* **Dataset entries**
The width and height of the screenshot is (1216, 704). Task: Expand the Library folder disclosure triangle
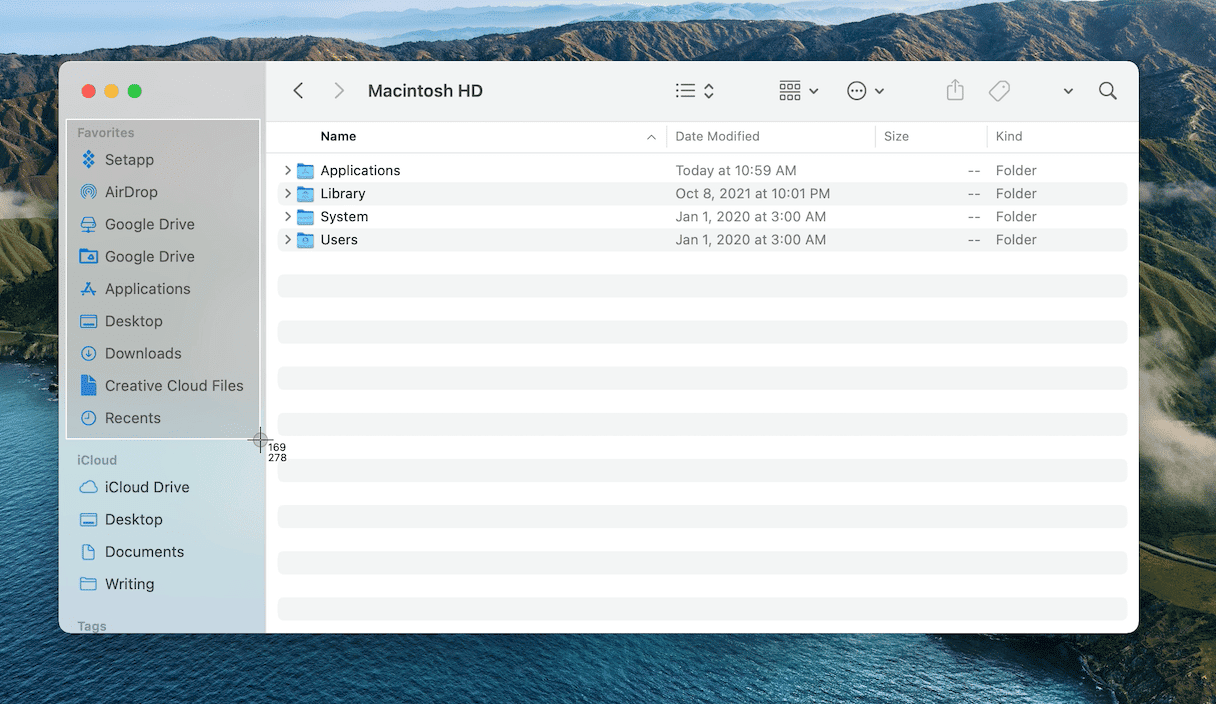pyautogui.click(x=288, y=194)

--

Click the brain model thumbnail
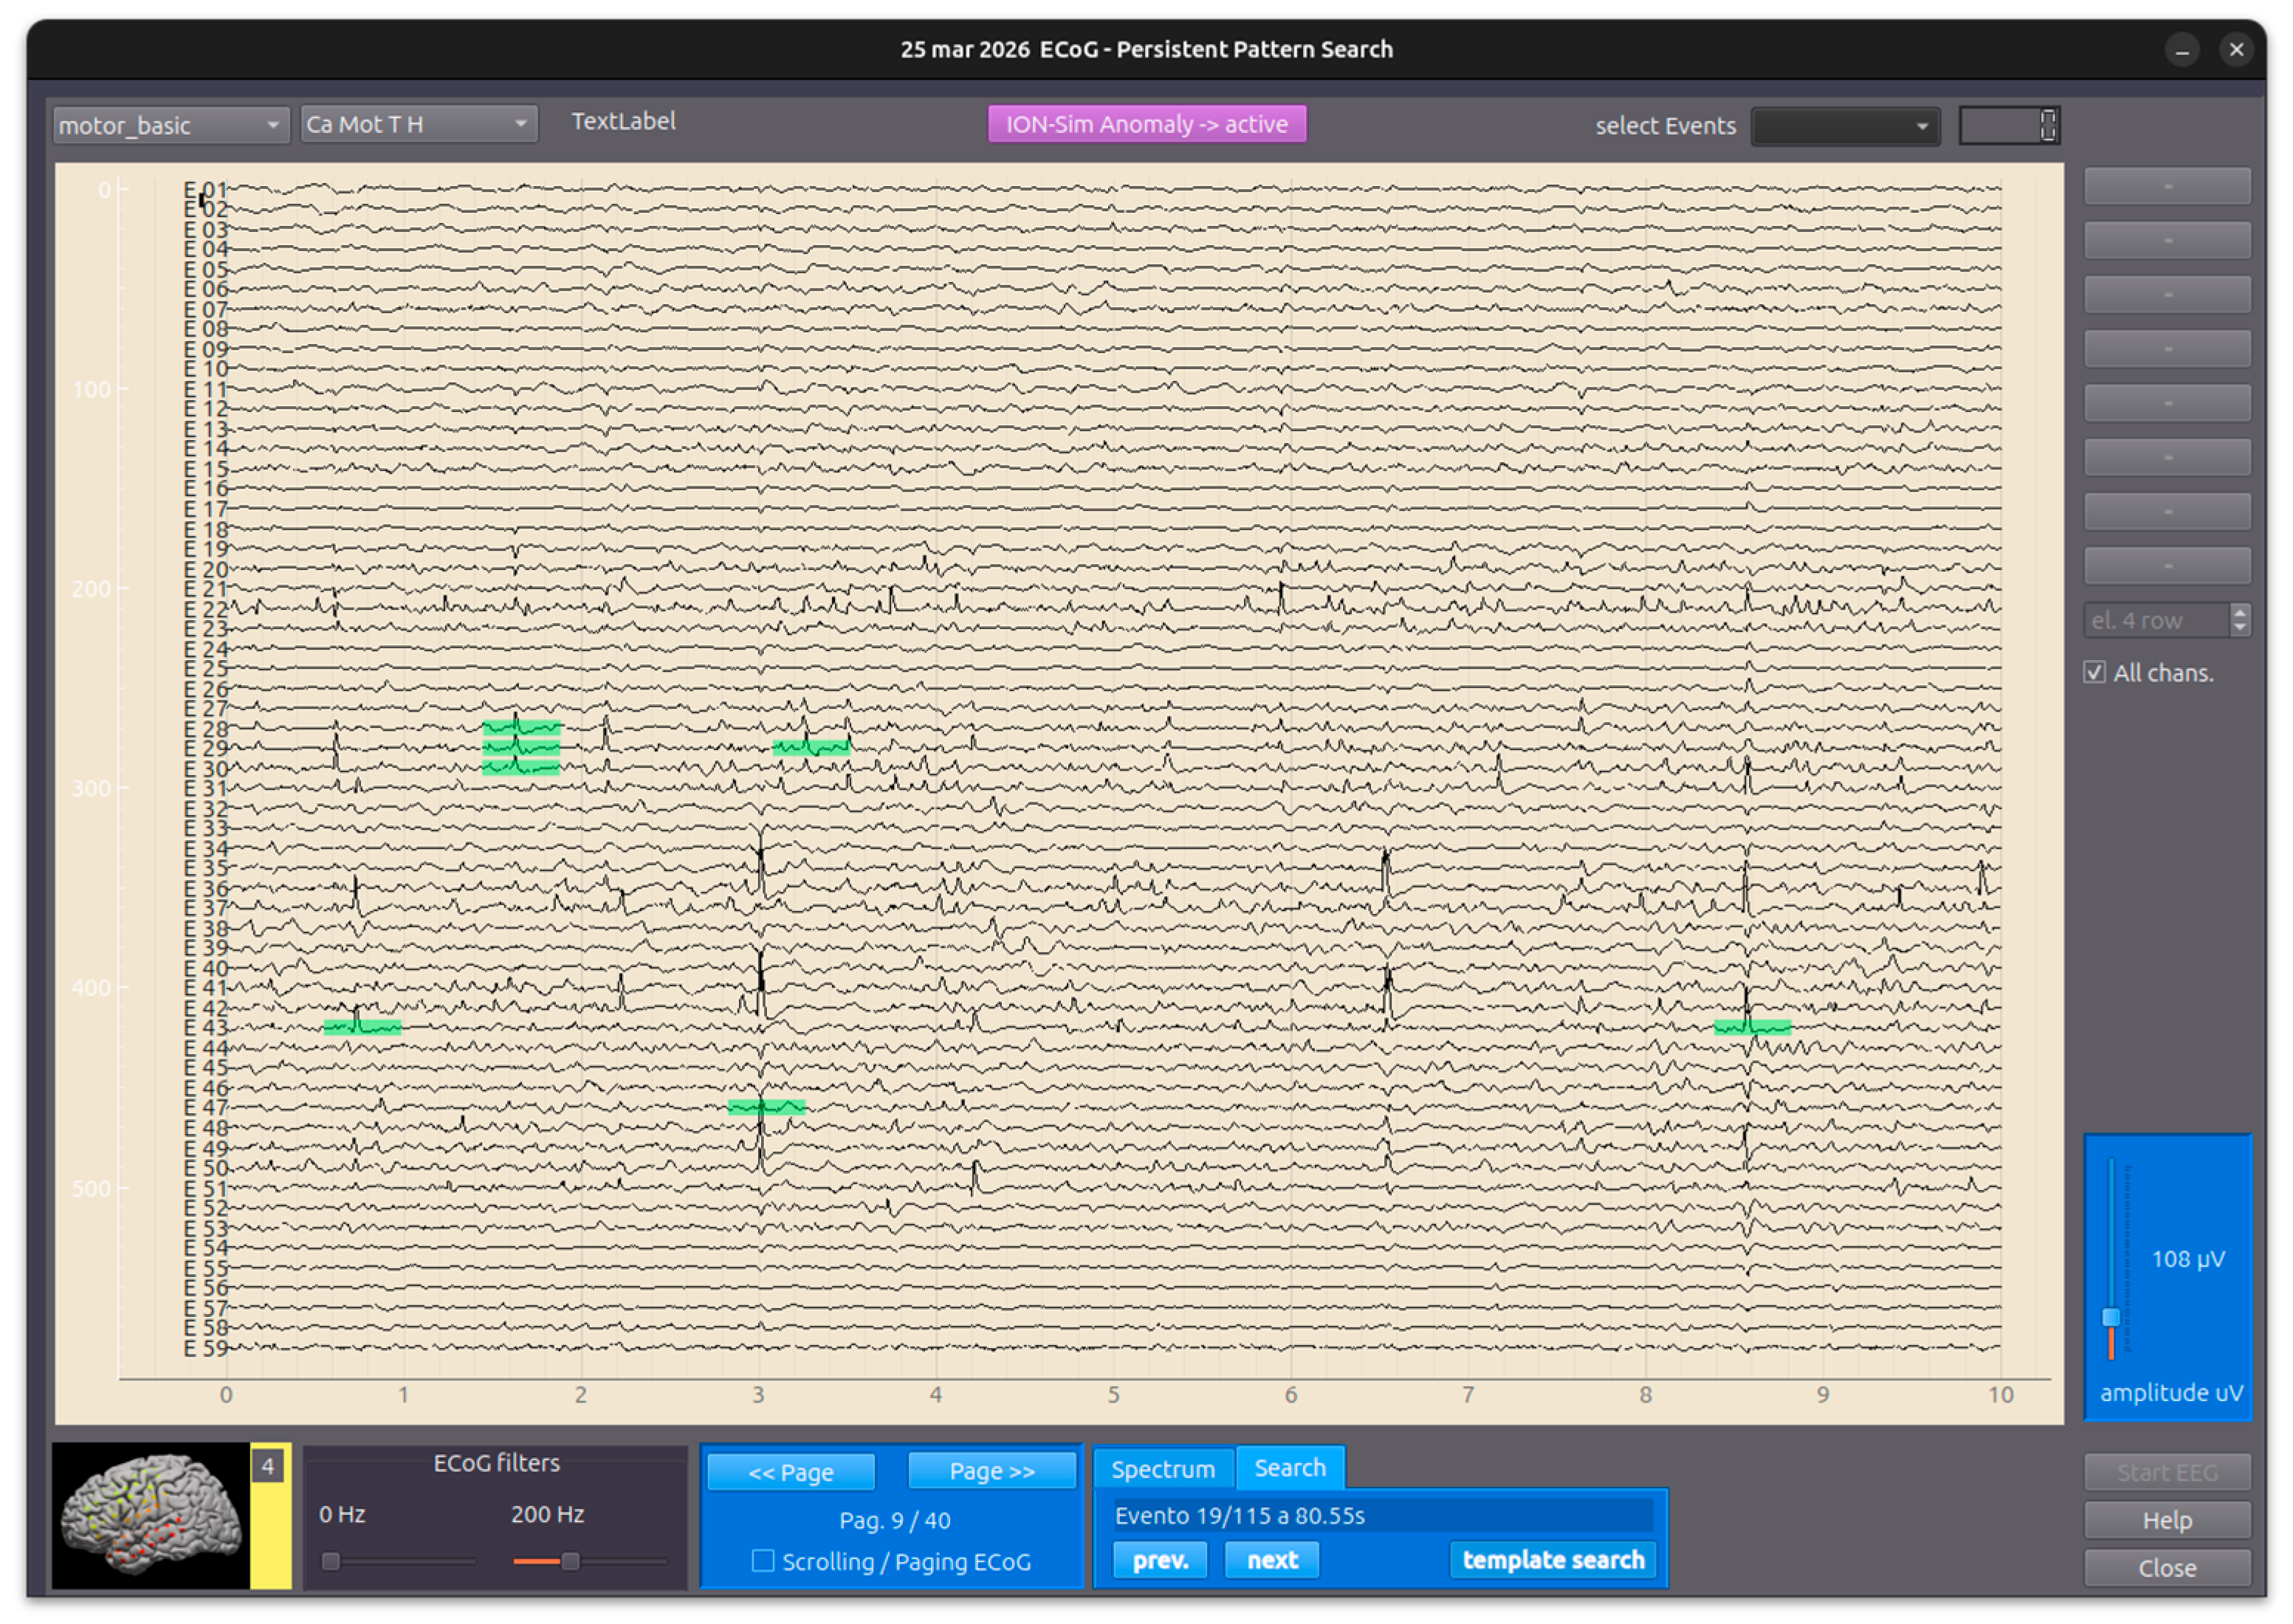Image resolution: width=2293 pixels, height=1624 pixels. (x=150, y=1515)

==

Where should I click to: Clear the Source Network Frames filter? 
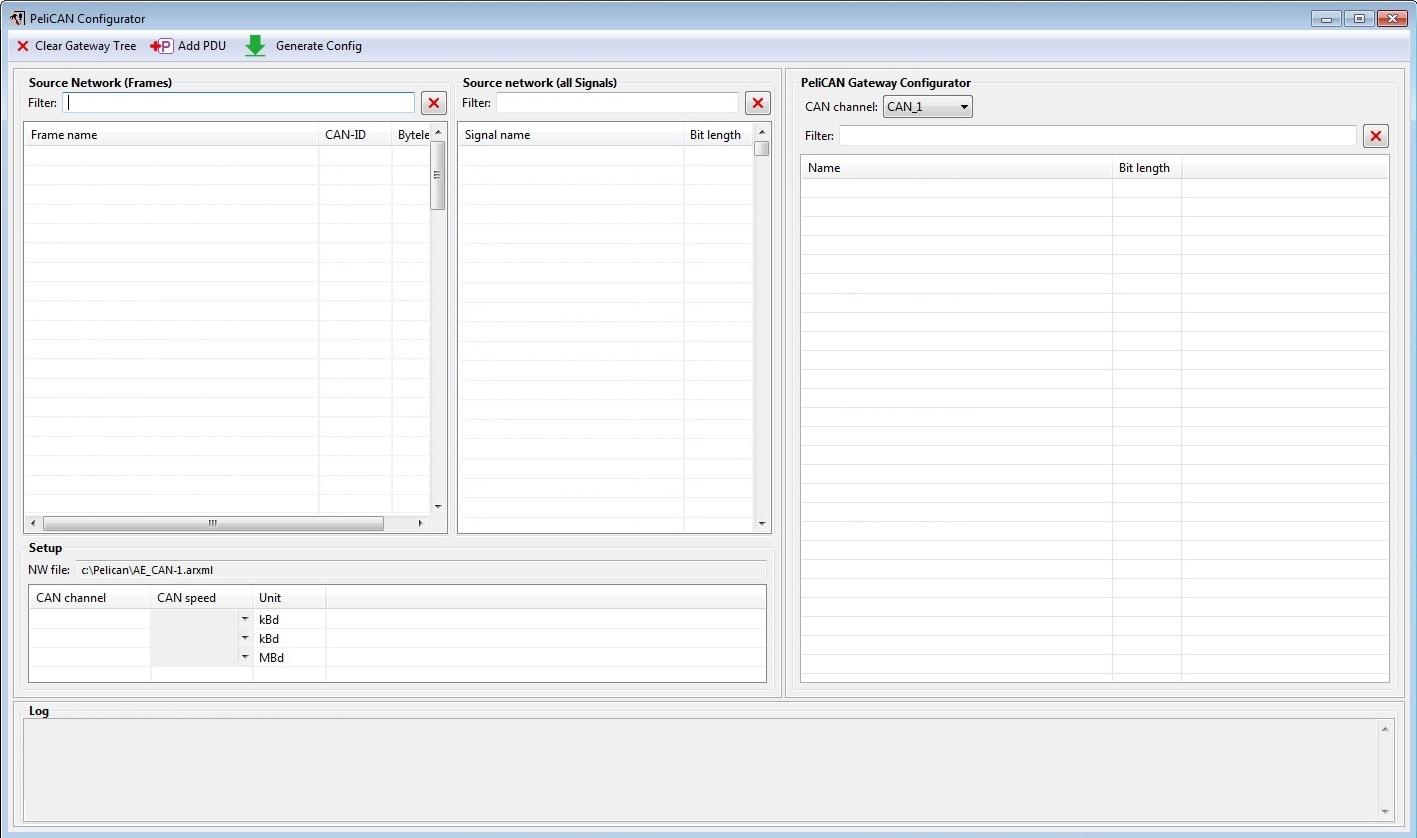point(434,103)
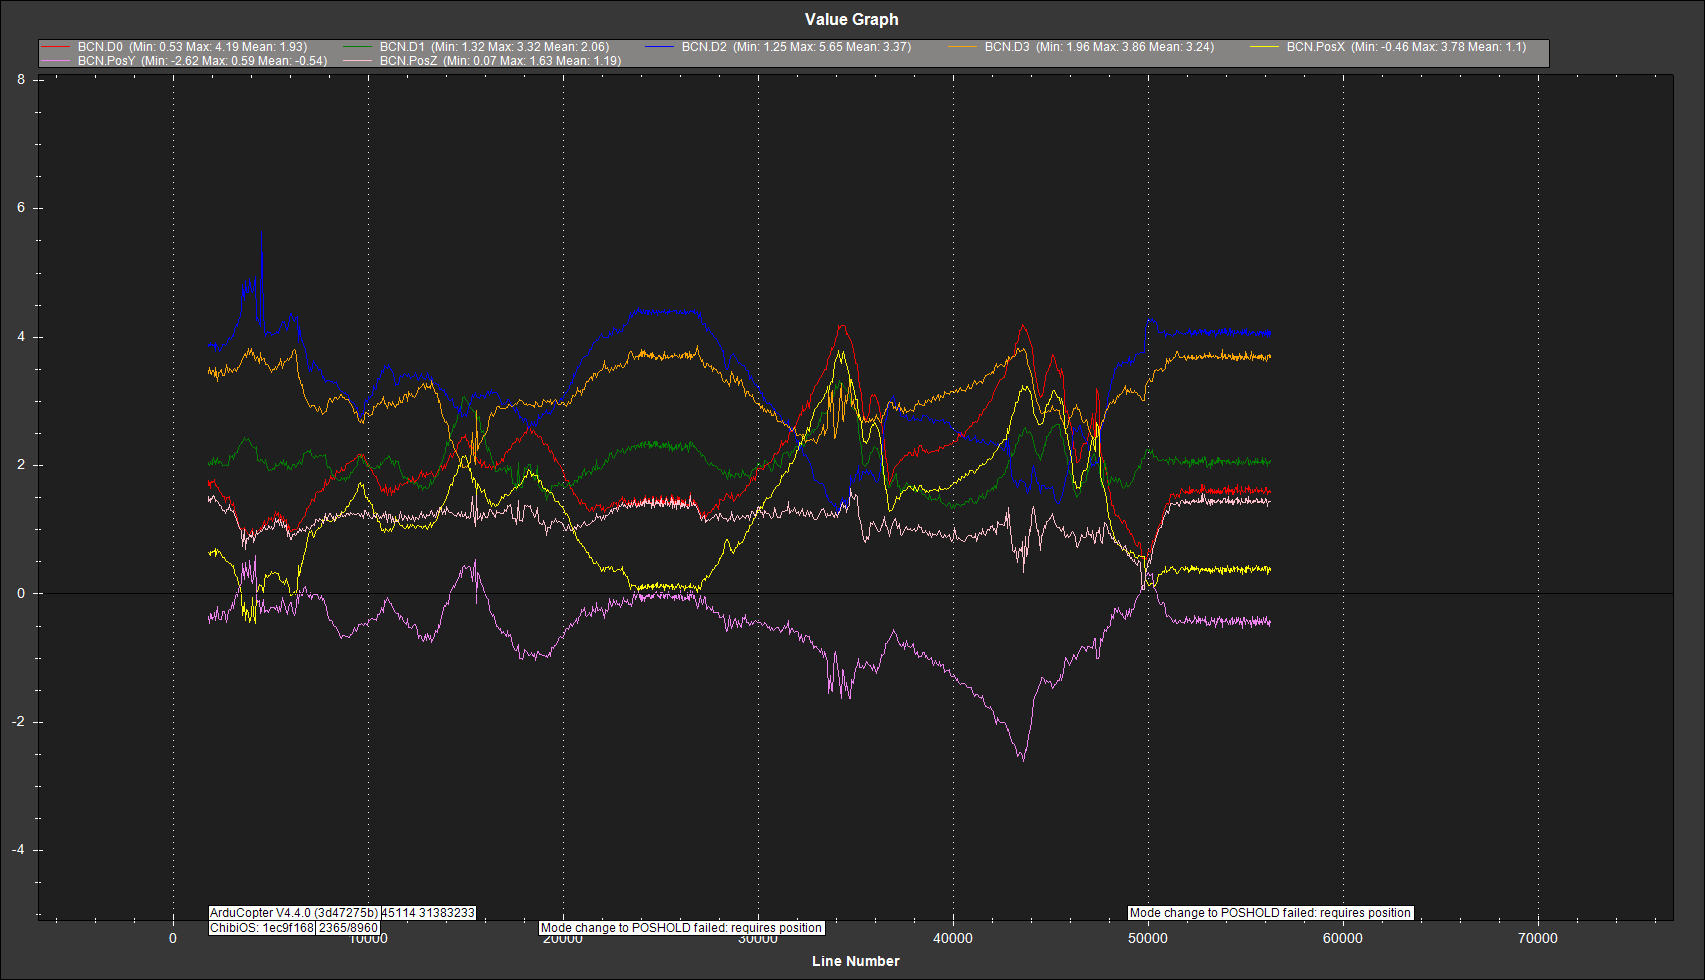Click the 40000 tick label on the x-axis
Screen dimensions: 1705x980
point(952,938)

* **Problem to work on**
Rescale the items from the line with "The width and" up to and including the line with "pyautogui.click(x=288, y=194)" by rewriting those lines with their requests, multiplying every coordinate in the answers by 1.7, rounding to whole numbers with halves going up, and leaving the numbers in the requests unchanged. Leave the pictures out of your answer.

* **Response to the task**
The width and height of the screenshot is (1216, 704). Task: Expand the Library folder disclosure triangle
pyautogui.click(x=490, y=330)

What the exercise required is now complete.